AI is also emerging as a life saver in a more literal sense: as a tool to expedite the notoriously slow path of drug development and to advance personalised medicine.

It’s well known that a blockbuster drug usually takes more than 10 years to get to market and billions of dollars to develop.

According to the Albert Einstein College of Medicine – named in honour of one of the world’s greatest human brainiacs – there’s only a 0.1% chance of a blockbuster drug (defined as having annual sales of US$1 billion or more) ever getting to market.

Even lesser drugs try the patience and the purse strings of investors.

In a rare win for an Australian biotech, the US Food and Drug Administration (FDA) this week approved the ASX-listed Neuren’s (ASX: NEU) drug to treat a rare neurological diseases – a therapy that took more than $200 million and almost two decades to develop.

Advantages of AI

But expediting the drug development time line and lowering the cost, machine learning offers huge advantages from early discovery to commercialisation.

At the early stage, AI can identify new drug targets and molecules that are more likely to be effective against those targets.  AI can analyse vast amounts of data from multiple sources such as biological databases, scientific literature, and clinical trial data.

In clinical trial design, AI can identify the patients most likely to respond to the proposed drug, as well as potential safety issues before they become a problem.

As its name suggests, personalised medicine is the tailoring of drug treatments based on the individual patient’s genetics and medical history.

Once again, AI can identify which patients are likely to respond to a certain treatment and reduce the risk of nasty side effects.

AI start-ups tap the trends

While biotech valuations have sagged like last night’s souffle, an array of biotech start-ups are focused on ‘generative’ AI that gets better as it crunches more data.

For example, Dutch start-up Cradle recently raised €5.5 million (A$8.85 million) with the remit of using AI to design and improve proteins. Such synthetic biology is relevant not just for medicines, but generating alternatives to food, clothing, materials and chemicals.

The cofounder of mental illness-focussed AI start-up Thymia, Dr Stefano Goria, concurs the opportunities are massive.

“Drug discovery, antibody discovery, and protein discovery are all fantastic applications of the tech,” Dr Goria told Business Insider.

(Dr Goria, by the way has a PhD in theoretical physics so he’s still much smarter than the average 8-bit Commodore C64).

The diagnostics revolution

AI is also exerting its powerful influence in diagnostic imaging: the everyday use of tools such as magnetic resonance imaging, computer tomography (CT) scans and X-rays to detect tumours and other maladies.

For its part, the FDA has already approved hundreds of algorithms to improve the efficacy of these tools, for uses including cardiology, musculoskeletal and neurological.

“The industry is now progressing into revenue-generation and becoming increasingly competitive,” says broker Goldman Sachs in a recent report.

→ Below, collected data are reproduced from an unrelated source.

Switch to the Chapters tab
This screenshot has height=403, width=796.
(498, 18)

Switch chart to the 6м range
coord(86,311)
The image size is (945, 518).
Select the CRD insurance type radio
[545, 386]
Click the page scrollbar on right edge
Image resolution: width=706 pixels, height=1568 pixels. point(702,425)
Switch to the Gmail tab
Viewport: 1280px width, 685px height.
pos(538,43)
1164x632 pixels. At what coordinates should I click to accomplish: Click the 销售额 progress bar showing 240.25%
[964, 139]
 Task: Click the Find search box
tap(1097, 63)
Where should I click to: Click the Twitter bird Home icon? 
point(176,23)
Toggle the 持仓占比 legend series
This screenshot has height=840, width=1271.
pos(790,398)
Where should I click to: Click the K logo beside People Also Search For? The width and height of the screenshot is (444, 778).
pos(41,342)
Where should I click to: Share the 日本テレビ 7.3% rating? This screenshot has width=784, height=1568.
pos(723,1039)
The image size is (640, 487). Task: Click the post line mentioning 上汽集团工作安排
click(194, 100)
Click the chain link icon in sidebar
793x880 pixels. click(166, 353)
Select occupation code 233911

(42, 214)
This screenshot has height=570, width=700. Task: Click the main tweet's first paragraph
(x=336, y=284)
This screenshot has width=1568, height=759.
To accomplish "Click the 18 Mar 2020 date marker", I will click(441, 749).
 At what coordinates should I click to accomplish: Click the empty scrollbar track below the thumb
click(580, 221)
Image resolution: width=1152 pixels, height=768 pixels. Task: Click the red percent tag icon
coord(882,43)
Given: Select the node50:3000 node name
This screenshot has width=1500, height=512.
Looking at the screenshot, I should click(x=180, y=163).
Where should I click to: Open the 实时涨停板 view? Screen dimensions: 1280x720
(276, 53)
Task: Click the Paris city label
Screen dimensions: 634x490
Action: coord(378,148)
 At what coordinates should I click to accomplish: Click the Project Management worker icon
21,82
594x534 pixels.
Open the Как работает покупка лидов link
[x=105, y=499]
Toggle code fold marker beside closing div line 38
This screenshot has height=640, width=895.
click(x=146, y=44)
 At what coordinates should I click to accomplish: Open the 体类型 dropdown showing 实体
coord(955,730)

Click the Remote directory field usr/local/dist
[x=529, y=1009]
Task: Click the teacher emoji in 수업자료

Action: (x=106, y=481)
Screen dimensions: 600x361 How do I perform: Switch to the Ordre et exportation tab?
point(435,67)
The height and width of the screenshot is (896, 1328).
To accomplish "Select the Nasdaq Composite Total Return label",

“Based on efficiency improvements cited in the clinical studies we examined, and our conversations with industry practitioners, we see the potential for AI to disrupt 30% to 40% of time spent on image interpretation by radiologists.”

Return of the woolly mammoth?

Cradle founder Stef van Grieken describes AI as “decoding DNA so humans can do what we want with it.”

Given that, one can only ponder the imminent return of the Tasmanian tiger or even the woolly mammoth. But the white-coated scientists can be comforted that as with all forms of computing, AI won’t circumvent human endeavour altogether.

McKinsey & Co partner and biotech guru Alex Devereson believes drugs might be developed in one-tenth of the time they are now and they will be more applicable to untreatable diseases.

“Fundamentally, we will have life-changing, game-changing drugs – on a scale and at a pace that we’ve never seen before – getting to the right patient at the right time,” he says.